What this exercise asks:
#1 Answer these questions from the article on soil bacteria and climate change.
(a) What does the ACC Deaminase produced by plant growth promoting bacteria reduce?
(b) In which journal was the research on plants, soil bacteria and global warming published?
(c) What are the two sinks for methane?
#2 Carry on the article on soil bacteria and climate change from its final sentence.

Quoted passage:
::::::::::

Soil bacteria may promote tree growth and mitigate climate change

 Plant growth promoting bacteria in the soil produce ACC Deaminase

Plant growth promoting bacteria in the soil produce ACC Deaminase, which reduces a plant's production of excess ethylene when under stress.

Research into how a group of growth promoting bacteria help plants cope with environmental stress may have major implications for scientists worldwide trying to piece together the full picture of global warming.

The less obvious impacts of a changing climate have Scion’s microbial ecologist Dr Simeon Smaill digging below the surface of the soil to investigate what effect these changes may have on a plant’s capacity to produce food and fibre in the future.  Simeon’s research into the pivotal relationship between plants, soil bacteria and global warming has recently been published in the prestigious international journal, Trends in Plant Science.

“It’s a vicious circle,” says Simeon. “Extreme weather as a result of the changing climate places plants under stress. In response to this stress, plants produce massive quantities of ethylene, initiating short term survival tactics such as leaf loss and reduced growth. In many cases, this reaction causes more damage to the plant than the stress itself.

“However, ethylene also blocks a process in the soil where bacteria called methanotrophs break down methane. The result is that the soil cannot capture methane, leaving more in the atmosphere. With methane being a major cause of global warming, the extreme weather – plant stress – methane production cycle is accelerated.”

Methane is a potent greenhouse gas and although present in small concentrations is responsible for a large portion of global warming, second only to carbon dioxide (CO2).  Any alterations to the methane concentration in the atmosphere will therefore have a considerable effect on global warming and weather conditions.

“There are many sources of methane – livestock, fossil fuel production and wetland emissions,” says Simeon. “But there are only two sinks – atmospheric oxidation and oxidation by these soil methanotrophs, which are found predominantly in forest ecosystems.”

::::::::::

Entries contained in a dataset

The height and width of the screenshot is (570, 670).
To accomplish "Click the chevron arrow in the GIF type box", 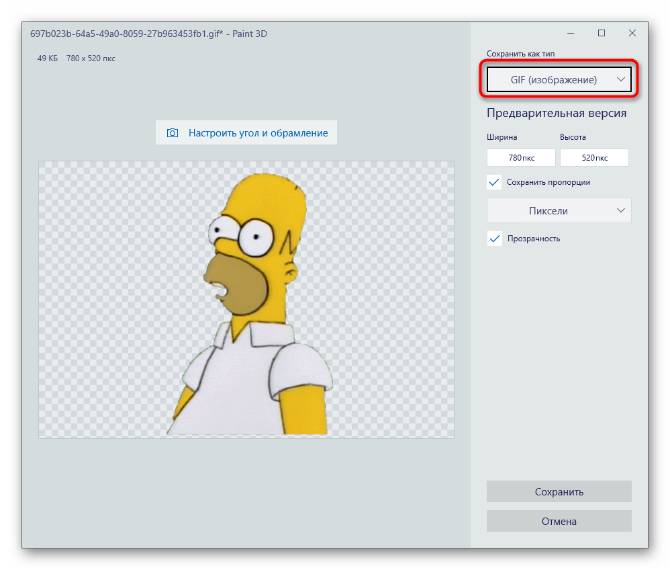I will 620,79.
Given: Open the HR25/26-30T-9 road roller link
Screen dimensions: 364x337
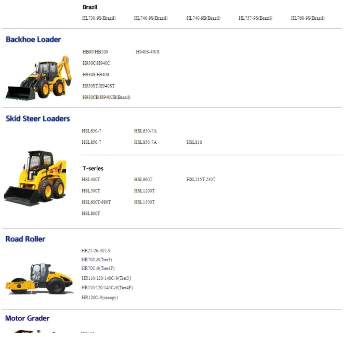Looking at the screenshot, I should tap(96, 251).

::::::::::

Answers:
#1
(a) A plant's production of excess ethylene when under stress.
(b) Trends in Plant Science.
(c) Atmospheric oxidation and oxidation by soil methanotrophs.

#2
Preserving the methanotrophs’ ability to capture methane when plants are subject to stress may prove a vital key to regulating the methane-global warming balance, and this is the core of Simeon’s research. The activity of a second group of “plant growth promoting bacteria” – so called due to their abilities to improve plant productivity - may provide the answer. These bacteria have the ability to slow down a plant’s production of ethylene by producing an enzyme referred to as ACC-D1.

“Plants normally produce ethylene at low concentrations as part of their physiological processes. What we are interested in is being able to stop a plant producing excess ethylene when it’s under stress.

“The enzyme ACC-D reduces a plant’s production of ethylene and allows it to respond to stress more effectively. This has been proven to increase plants’ tolerance to stress. It may also limit the amount of ethylene released into the soil, allowing methanotrophs to continue breaking down methane.

“For instance, we have already noticed there are some radiata pine strains that have greater levels of the ACC-D enzyme in the surrounding soil, suggesting there is some sort of signalling going on between those particular plants and the bacteria. This probably helps makes these strains more tolerant to certain stressful conditions like drought, for example.

“We want to capture this information. While there is detailed knowledge around some aspects of plant physiology, we don’t yet fully understand the complex relationship between plants, microbes, and soil systems. 

“It’s possible we may be able to harness these ACC-D producing bacteria not only to help plants cope better under stress, but also to address a significant piece of the global warming jigsaw, helping future proof both planted forests and wider plant ecosystems against a changing climate.”

1 1-aminocyclopropane-1-carboxylate (ACC) deaminase.